╔══

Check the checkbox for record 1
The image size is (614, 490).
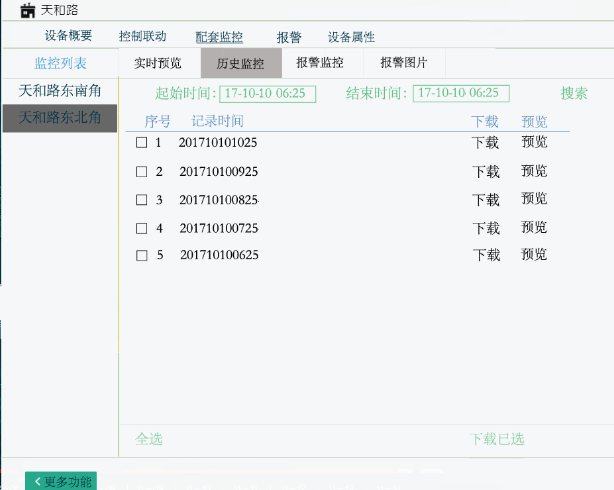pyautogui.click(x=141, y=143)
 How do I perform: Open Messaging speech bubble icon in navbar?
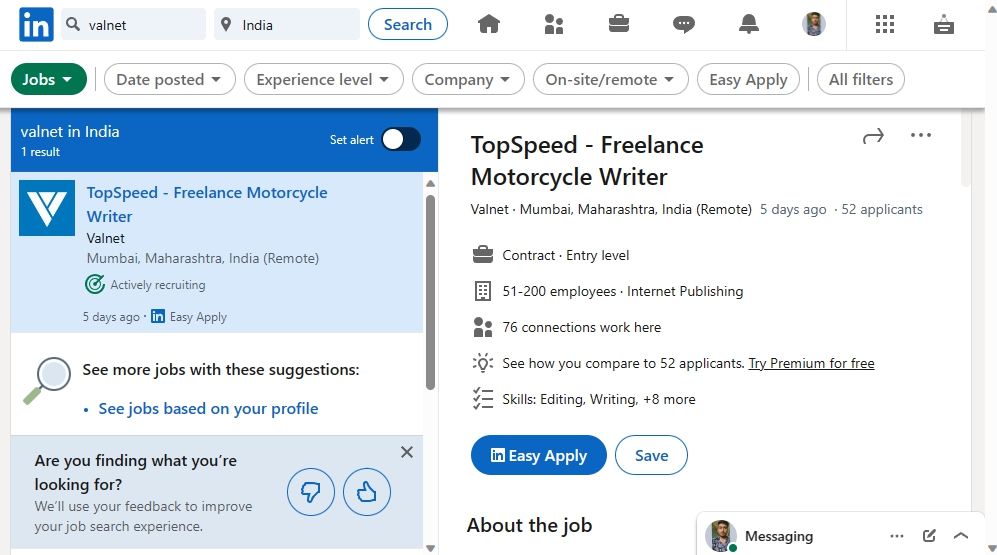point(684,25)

╚══

Exercise requirements » Retype the records above exactly, starting at the line that contains "The image size is (614, 490)." and going through the last line, and leave out any pictures.

Response area »
The image size is (614, 490).
pyautogui.click(x=141, y=143)
 How do I perform: Open Messaging speech bubble icon in navbar?
point(684,25)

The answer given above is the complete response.